Prognostics and Health Management aims at estimating the remaining useful life of a system, i.e. the remaining time before a failure occurs. It benefits thereby from an increasing interest: prognostic estimates (and related decision-making processes) enable increasing availability and safety of industrial equipment while reducing costs. However, prognostics is generally based on a prediction step which, in the context of data-driven approaches as considered in this paper, can be hard to achieve because future outcomes are in essence difficult to estimate. Also, a prognostic system must perform sufficient long term estimates, whereas many works focus on short term predictions.

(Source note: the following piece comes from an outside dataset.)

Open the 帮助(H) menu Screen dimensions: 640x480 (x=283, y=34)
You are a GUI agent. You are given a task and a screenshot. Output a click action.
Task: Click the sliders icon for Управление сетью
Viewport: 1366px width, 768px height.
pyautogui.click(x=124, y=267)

Following that, the aim of this paper is to formalize and discuss the connexionist-systems-based approaches to ensure multi-step ahead predictions for prognostics. Five approaches are pointed out: the Iterative, Direct, DirRec, Parallel, and MISMO approaches. Conclusions of the paper are based, on one side, on a literature review; and on the other side, on simulations among 111 time series prediction problems, and among a real engine fault prognostics application. These experiments are performed using the exTS (evolving extended Takagi-Sugeno system). As for comparison purpose, three types of performances measures are used: prediction accuracy, complexity (computational time), and implementation requirements. Results show that all three criteria are never optimized at the same time (same experiment), and best practices for prognostics application are finally pointed out.